*** Recorded data ***

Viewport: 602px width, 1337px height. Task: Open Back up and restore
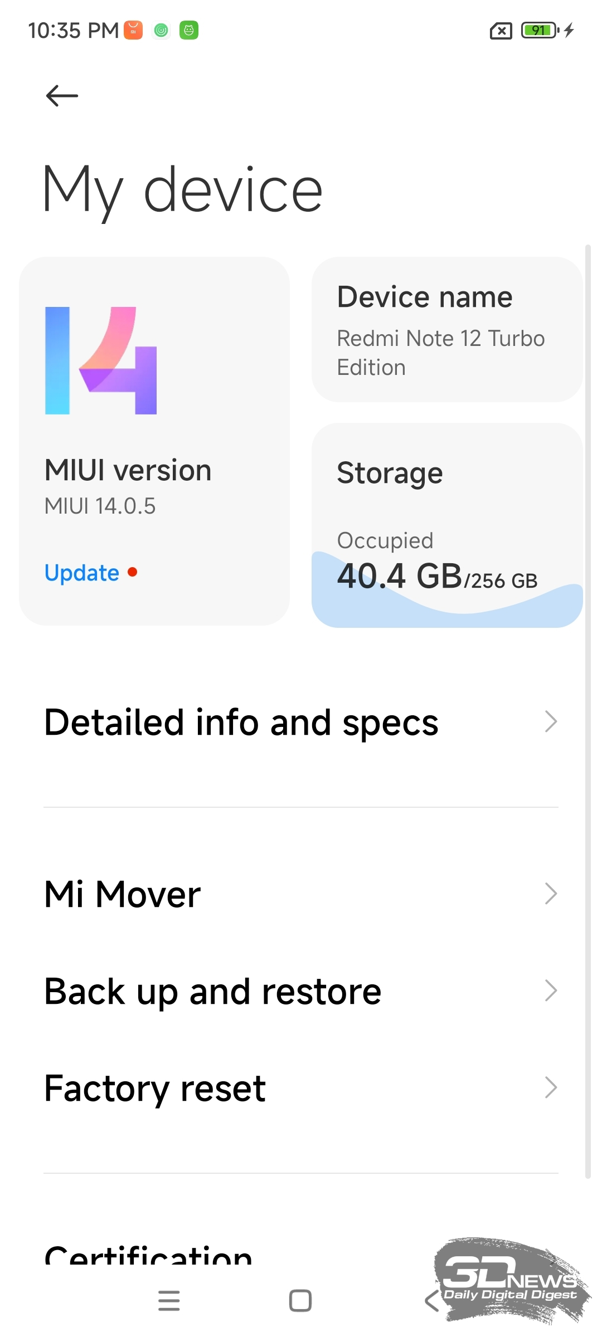(x=301, y=991)
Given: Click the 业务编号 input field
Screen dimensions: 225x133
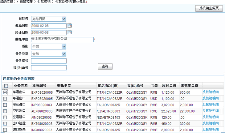Looking at the screenshot, I should click(x=49, y=61).
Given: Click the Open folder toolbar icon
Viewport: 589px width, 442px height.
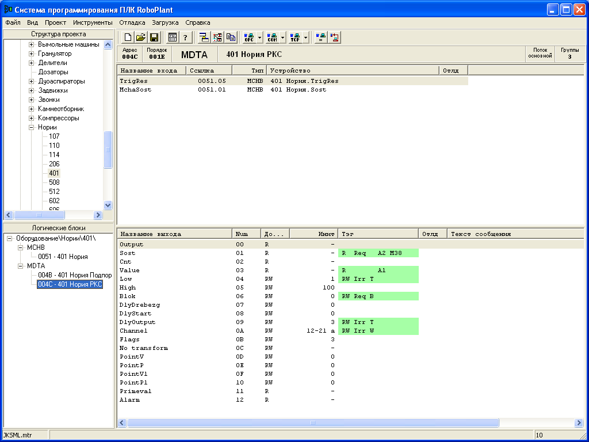Looking at the screenshot, I should [140, 37].
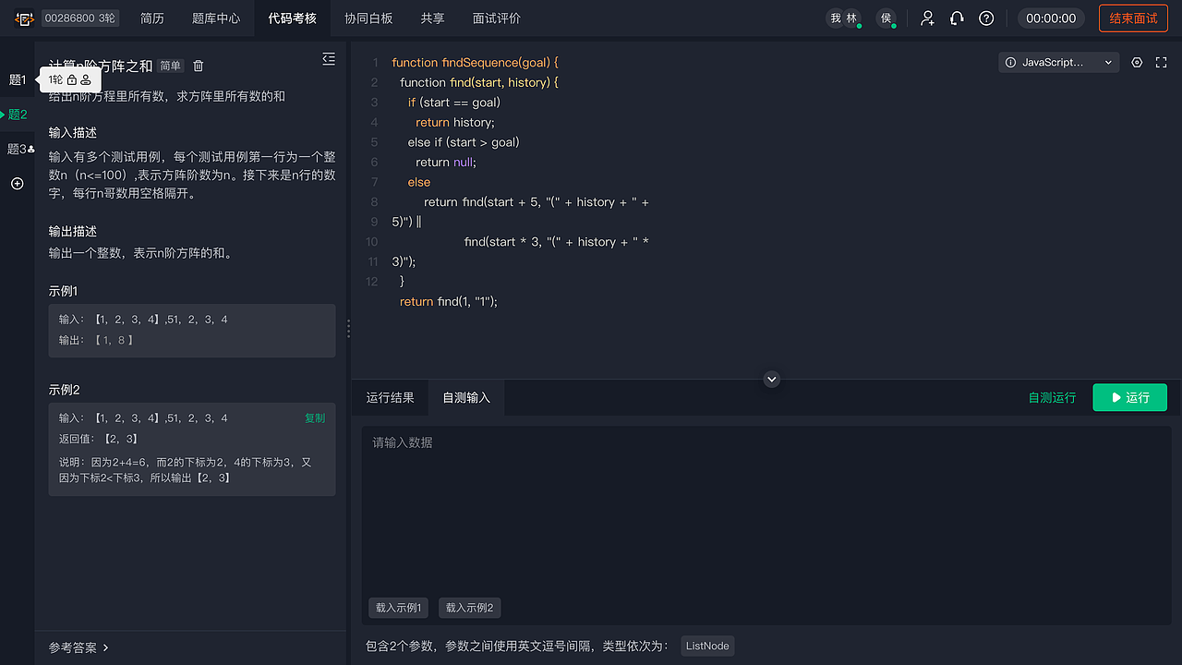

*** End of Recorded data ***

▸ **What you are asked to do**
Omit the pictures and reproduce the records above exactly.

▸ **The answer**
Viewport: 602px width, 1337px height. Task: Open Back up and restore
(x=301, y=991)
Given: Click the 业务编号 input field
Screen dimensions: 225x133
Looking at the screenshot, I should click(x=49, y=61).
Given: Click the Open folder toolbar icon
Viewport: 589px width, 442px height.
Looking at the screenshot, I should [140, 37].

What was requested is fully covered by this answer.